- Materials provided:

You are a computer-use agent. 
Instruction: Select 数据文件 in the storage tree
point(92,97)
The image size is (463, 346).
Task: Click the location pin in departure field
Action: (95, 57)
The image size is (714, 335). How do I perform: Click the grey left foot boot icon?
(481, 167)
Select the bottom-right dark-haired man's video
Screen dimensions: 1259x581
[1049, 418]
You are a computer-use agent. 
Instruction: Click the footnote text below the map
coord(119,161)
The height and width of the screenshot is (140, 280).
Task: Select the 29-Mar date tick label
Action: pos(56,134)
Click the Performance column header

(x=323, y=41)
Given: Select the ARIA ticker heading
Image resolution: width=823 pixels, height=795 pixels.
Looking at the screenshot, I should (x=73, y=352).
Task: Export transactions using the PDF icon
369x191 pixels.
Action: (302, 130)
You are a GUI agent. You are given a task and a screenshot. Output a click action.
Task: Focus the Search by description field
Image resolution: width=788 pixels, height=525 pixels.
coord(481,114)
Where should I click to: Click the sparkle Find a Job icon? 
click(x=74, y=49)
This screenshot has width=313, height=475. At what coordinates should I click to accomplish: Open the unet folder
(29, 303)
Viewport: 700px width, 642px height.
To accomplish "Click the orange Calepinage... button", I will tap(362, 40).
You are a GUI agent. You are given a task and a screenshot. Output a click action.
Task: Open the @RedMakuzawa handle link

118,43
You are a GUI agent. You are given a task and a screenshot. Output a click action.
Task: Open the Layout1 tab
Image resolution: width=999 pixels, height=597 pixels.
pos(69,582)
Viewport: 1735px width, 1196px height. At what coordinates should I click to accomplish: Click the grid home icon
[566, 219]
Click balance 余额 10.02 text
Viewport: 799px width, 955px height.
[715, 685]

- Problem:
Recopy all of the records verbatim.

- Task answer:
You are a computer-use agent. 
Instruction: Select 数据文件 in the storage tree
point(92,97)
The image size is (463, 346).
Task: Click the location pin in departure field
Action: (95, 57)
The image size is (714, 335). How do I perform: Click the grey left foot boot icon?
(481, 167)
Select the bottom-right dark-haired man's video
Screen dimensions: 1259x581
[1049, 418]
You are a computer-use agent. 
Instruction: Click the footnote text below the map
coord(119,161)
The height and width of the screenshot is (140, 280).
Task: Select the 29-Mar date tick label
Action: pos(56,134)
Click the Performance column header

(x=323, y=41)
Given: Select the ARIA ticker heading
Image resolution: width=823 pixels, height=795 pixels.
Looking at the screenshot, I should (x=73, y=352).
Task: Export transactions using the PDF icon
369x191 pixels.
Action: (302, 130)
You are a GUI agent. You are given a task and a screenshot. Output a click action.
Task: Focus the Search by description field
Image resolution: width=788 pixels, height=525 pixels.
coord(481,114)
Where should I click to: Click the sparkle Find a Job icon? 
click(x=74, y=49)
This screenshot has width=313, height=475. At what coordinates should I click to accomplish: Open the unet folder
(29, 303)
Viewport: 700px width, 642px height.
To accomplish "Click the orange Calepinage... button", I will tap(362, 40).
You are a GUI agent. You are given a task and a screenshot. Output a click action.
Task: Open the @RedMakuzawa handle link

118,43
You are a GUI agent. You are given a task and a screenshot. Output a click action.
Task: Open the Layout1 tab
Image resolution: width=999 pixels, height=597 pixels.
pos(69,582)
Viewport: 1735px width, 1196px height. At what coordinates should I click to accomplish: Click the grid home icon
[566, 219]
Click balance 余额 10.02 text
Viewport: 799px width, 955px height.
[715, 685]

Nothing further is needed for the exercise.